When actress Regina King won a Golden Globe award last night for her role in the movie If Beale Street Could Talk — a well-deserved nod, in my opinion! — many Jews off and on Twitter couldn’t help but notice her tattoo, which features what looks like three Hebrew letters.
(What’s the Hebrew tattoo on Regina King’s arm?)
— Emily L. Hauser (@emilylhauser) January 7, 2019
As a Hebrew speaker myself, I recognized the three letters as “hey, hey, ayin” — a combination of letters that does not mean anything in modern or biblical Hebrew.
Mysterious, I thought to myself, as I refreshed Twitter for the 873rd time and contemplated another snack (hey, a nursing mom’s gotta eat!). There is a long tradition of bad Hebrew tattoos, after all, but I was certain a brilliant actress like King would not stoop so low.
Fortunately, I didn’t have to do much digging to find out the tattoo wasn’t in Hebrew at all, at least according to its wearer.
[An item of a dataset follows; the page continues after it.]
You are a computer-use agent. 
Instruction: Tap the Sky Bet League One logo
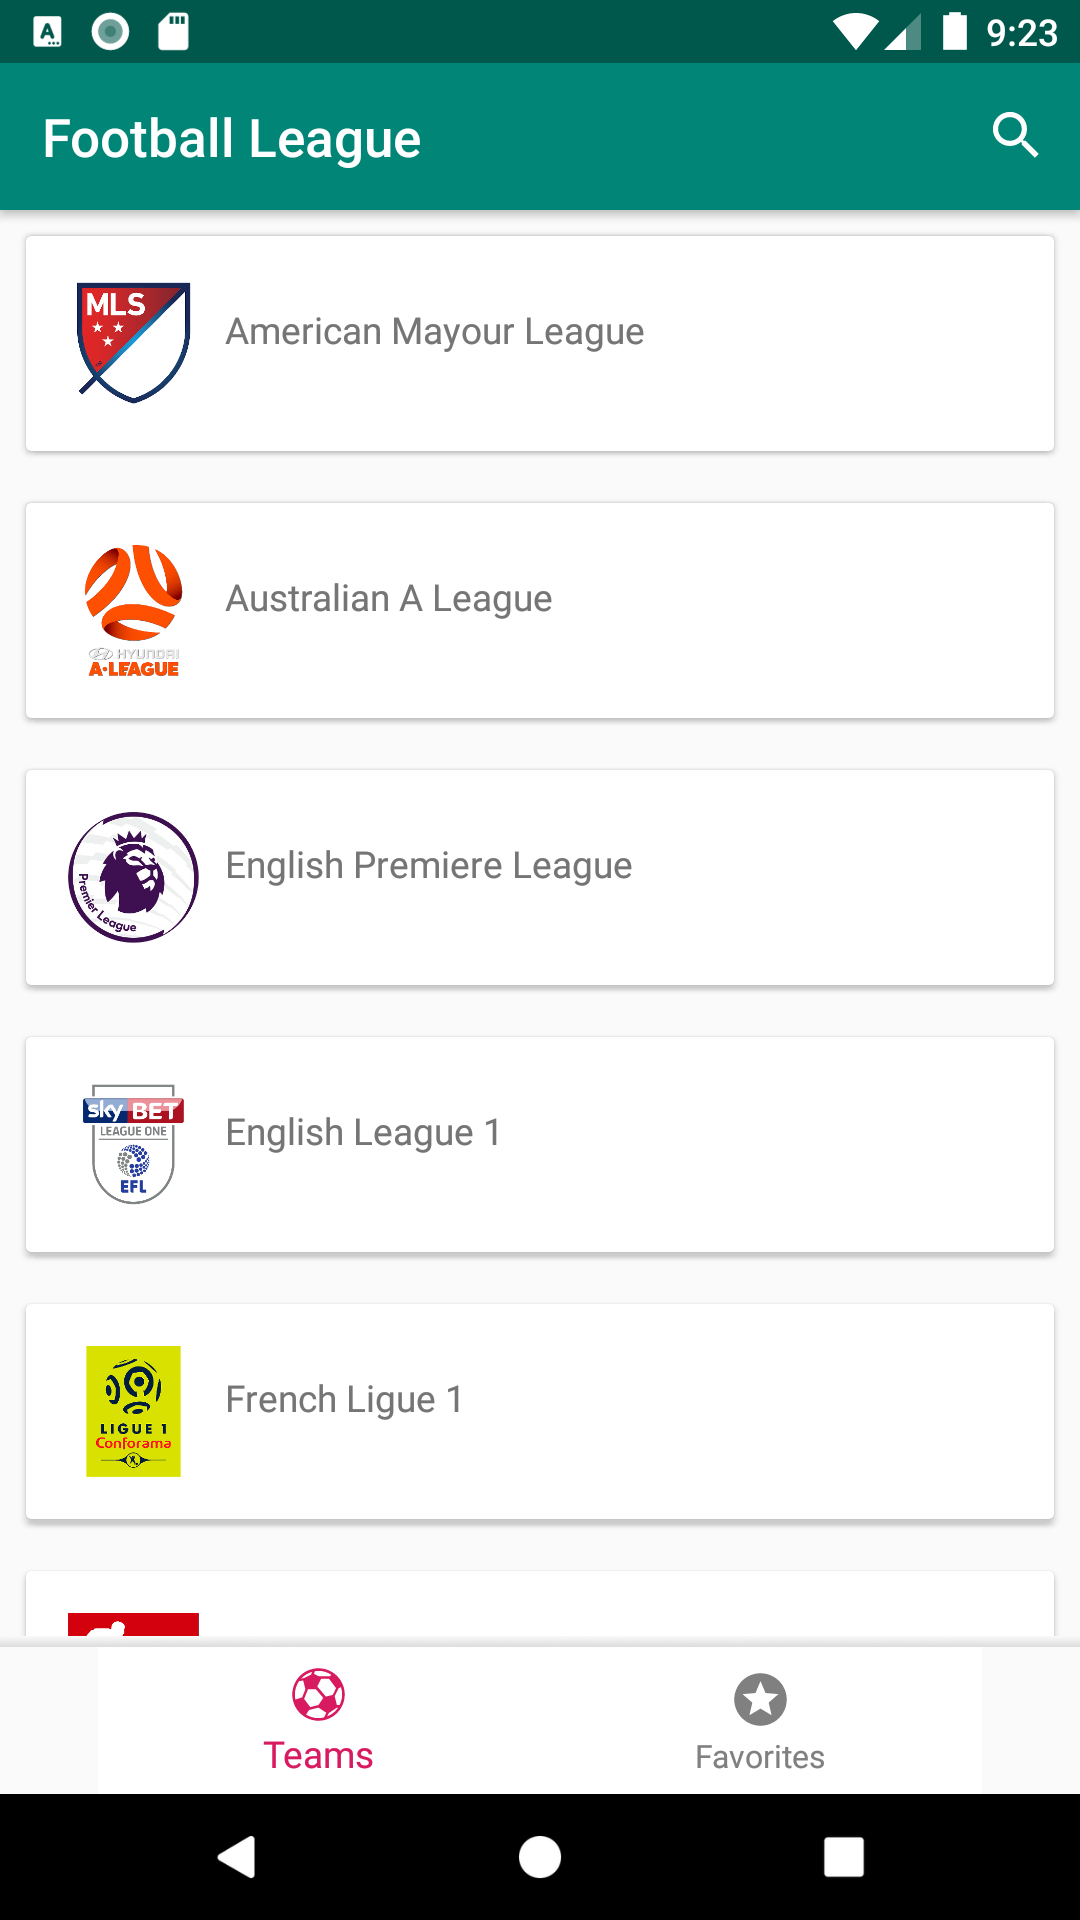point(133,1144)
King herself explained the meaning of the tattoo way back in 2015.
She told Vulture that the tattoo means “unconditional love” in Aramaic. The backstory: King and her only son, Ian, got a matching tattoo of the three letters right before she took him to college. “We considered different ones,” she said, “but we felt this really embodies how we feel about each other.”
No matter your feelings about tattoos, the sentiments behind this particular one are just beautiful.
However, former Hasid and author Shulem Deen, who I assume has some knowledge of Aramaic, could not figure out what this word was.
Turns out it’s been noticed before, except… how exactly does Heh-Heh-Ayin translate to “unconditional love”? (Maybe nobody tell King that get tattoo is in fact gibberish…) https://t.co/iL3IsgyEtJ
— Shulem Deen (@shdeen) January 7, 2019
At this point, I was determined to get to the bottom of this. Thanks to a bit of judicious Googling, I learned that this three-letter combination refers to a Kaballistic principle: The letter sequence on King’s arm is one of 72 three-letter combinations in the Book of Exodus that are considered to be “names of God.”
The Kaballah Centre claims that each of these 3-letter sequences “have the extraordinary power to overcome the laws of nature in all forms, including human nature” and can “act like an index to specific, spiritual frequencies.” (Astute observers of early-2000s pop culture may recall that Madonna also sported a three letter tattoo, “lamed, ayin, vav,” in her video for “Die Another Day.” That, too, is considered a name of God!)
According to kabbalahnames.com, hey-hey-ayin stands for “here I stand today” (hineni omed hayom) and “unconditional love.” Its “functions” include “relieving bitterness and resentment” while encouraging “marriage, parenthood, and making friends.”
So there you have it. While King’s tattoo does stand for unconditional love, it’s not in Aramaic. But, hey, (hey, ayin!), unconditional love for our children is totally something we can totally get behind.